**Exercise requirements**
Copy the whole listing below exactly, with nothing left out.

__________________________________________________

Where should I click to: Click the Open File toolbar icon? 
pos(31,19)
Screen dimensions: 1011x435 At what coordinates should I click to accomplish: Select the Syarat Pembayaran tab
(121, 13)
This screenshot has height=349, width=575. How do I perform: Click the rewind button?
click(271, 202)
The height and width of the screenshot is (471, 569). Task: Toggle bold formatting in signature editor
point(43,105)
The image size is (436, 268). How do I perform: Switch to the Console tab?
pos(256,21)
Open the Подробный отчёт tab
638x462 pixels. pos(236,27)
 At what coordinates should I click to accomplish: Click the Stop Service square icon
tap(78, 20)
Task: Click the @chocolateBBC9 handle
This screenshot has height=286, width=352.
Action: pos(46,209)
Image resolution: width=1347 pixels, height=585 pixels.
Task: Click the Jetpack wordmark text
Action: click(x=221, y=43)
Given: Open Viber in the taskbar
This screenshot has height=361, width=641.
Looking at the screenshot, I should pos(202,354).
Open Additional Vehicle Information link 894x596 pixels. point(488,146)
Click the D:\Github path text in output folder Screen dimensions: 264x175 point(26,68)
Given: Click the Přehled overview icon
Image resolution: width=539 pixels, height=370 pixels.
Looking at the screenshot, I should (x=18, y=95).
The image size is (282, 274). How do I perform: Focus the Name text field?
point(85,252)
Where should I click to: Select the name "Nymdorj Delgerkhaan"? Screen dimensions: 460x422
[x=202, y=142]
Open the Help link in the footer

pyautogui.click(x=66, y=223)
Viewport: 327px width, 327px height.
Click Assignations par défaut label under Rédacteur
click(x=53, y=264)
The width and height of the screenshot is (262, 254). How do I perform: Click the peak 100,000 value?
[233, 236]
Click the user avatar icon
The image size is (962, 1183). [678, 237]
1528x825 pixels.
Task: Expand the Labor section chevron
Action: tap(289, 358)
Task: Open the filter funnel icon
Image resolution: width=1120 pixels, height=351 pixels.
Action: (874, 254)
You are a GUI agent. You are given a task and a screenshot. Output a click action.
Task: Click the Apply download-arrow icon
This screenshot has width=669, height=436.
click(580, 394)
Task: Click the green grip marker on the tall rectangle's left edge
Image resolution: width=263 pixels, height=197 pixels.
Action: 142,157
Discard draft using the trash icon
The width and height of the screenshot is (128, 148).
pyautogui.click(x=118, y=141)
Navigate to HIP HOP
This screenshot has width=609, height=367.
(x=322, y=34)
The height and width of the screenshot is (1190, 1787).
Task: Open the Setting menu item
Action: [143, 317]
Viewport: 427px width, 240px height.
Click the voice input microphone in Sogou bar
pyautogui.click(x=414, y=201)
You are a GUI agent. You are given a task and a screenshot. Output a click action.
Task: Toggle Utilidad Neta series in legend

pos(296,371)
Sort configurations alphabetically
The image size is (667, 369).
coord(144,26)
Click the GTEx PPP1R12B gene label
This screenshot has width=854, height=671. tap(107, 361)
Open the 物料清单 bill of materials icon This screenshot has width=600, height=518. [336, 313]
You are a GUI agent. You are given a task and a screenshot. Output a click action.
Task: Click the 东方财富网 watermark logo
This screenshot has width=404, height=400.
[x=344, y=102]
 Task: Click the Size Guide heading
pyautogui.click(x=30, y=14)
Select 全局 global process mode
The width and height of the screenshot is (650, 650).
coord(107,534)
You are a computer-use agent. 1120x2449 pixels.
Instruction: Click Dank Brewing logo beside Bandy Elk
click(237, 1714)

__________________________________________________

**Result of the task**
Where should I click to: Click the Open File toolbar icon? 
pos(31,19)
Screen dimensions: 1011x435 At what coordinates should I click to accomplish: Select the Syarat Pembayaran tab
(121, 13)
This screenshot has height=349, width=575. How do I perform: Click the rewind button?
click(271, 202)
The height and width of the screenshot is (471, 569). Task: Toggle bold formatting in signature editor
point(43,105)
The image size is (436, 268). How do I perform: Switch to the Console tab?
pos(256,21)
Open the Подробный отчёт tab
638x462 pixels. pos(236,27)
 At what coordinates should I click to accomplish: Click the Stop Service square icon
tap(78, 20)
Task: Click the @chocolateBBC9 handle
This screenshot has height=286, width=352.
Action: pos(46,209)
Image resolution: width=1347 pixels, height=585 pixels.
Task: Click the Jetpack wordmark text
Action: click(x=221, y=43)
Given: Open Viber in the taskbar
This screenshot has height=361, width=641.
Looking at the screenshot, I should pos(202,354).
Open Additional Vehicle Information link 894x596 pixels. point(488,146)
Click the D:\Github path text in output folder Screen dimensions: 264x175 point(26,68)
Given: Click the Přehled overview icon
Image resolution: width=539 pixels, height=370 pixels.
Looking at the screenshot, I should (x=18, y=95).
The image size is (282, 274). How do I perform: Focus the Name text field?
point(85,252)
Where should I click to: Select the name "Nymdorj Delgerkhaan"? Screen dimensions: 460x422
[x=202, y=142]
Open the Help link in the footer

pyautogui.click(x=66, y=223)
Viewport: 327px width, 327px height.
Click Assignations par défaut label under Rédacteur
click(x=53, y=264)
The width and height of the screenshot is (262, 254). How do I perform: Click the peak 100,000 value?
[233, 236]
Click the user avatar icon
The image size is (962, 1183). [678, 237]
1528x825 pixels.
Task: Expand the Labor section chevron
Action: tap(289, 358)
Task: Open the filter funnel icon
Image resolution: width=1120 pixels, height=351 pixels.
Action: (874, 254)
You are a GUI agent. You are given a task and a screenshot. Output a click action.
Task: Click the Apply download-arrow icon
This screenshot has width=669, height=436.
click(580, 394)
Task: Click the green grip marker on the tall rectangle's left edge
Image resolution: width=263 pixels, height=197 pixels.
Action: 142,157
Discard draft using the trash icon
The width and height of the screenshot is (128, 148).
pyautogui.click(x=118, y=141)
Navigate to HIP HOP
This screenshot has width=609, height=367.
(x=322, y=34)
The height and width of the screenshot is (1190, 1787).
Task: Open the Setting menu item
Action: [143, 317]
Viewport: 427px width, 240px height.
Click the voice input microphone in Sogou bar
pyautogui.click(x=414, y=201)
You are a GUI agent. You are given a task and a screenshot. Output a click action.
Task: Toggle Utilidad Neta series in legend

pos(296,371)
Sort configurations alphabetically
The image size is (667, 369).
coord(144,26)
Click the GTEx PPP1R12B gene label
This screenshot has width=854, height=671. tap(107, 361)
Open the 物料清单 bill of materials icon This screenshot has width=600, height=518. [336, 313]
You are a GUI agent. You are given a task and a screenshot. Output a click action.
Task: Click the 东方财富网 watermark logo
This screenshot has width=404, height=400.
[x=344, y=102]
 Task: Click the Size Guide heading
pyautogui.click(x=30, y=14)
Select 全局 global process mode
The width and height of the screenshot is (650, 650).
coord(107,534)
You are a computer-use agent. 1120x2449 pixels.
Instruction: Click Dank Brewing logo beside Bandy Elk
click(237, 1714)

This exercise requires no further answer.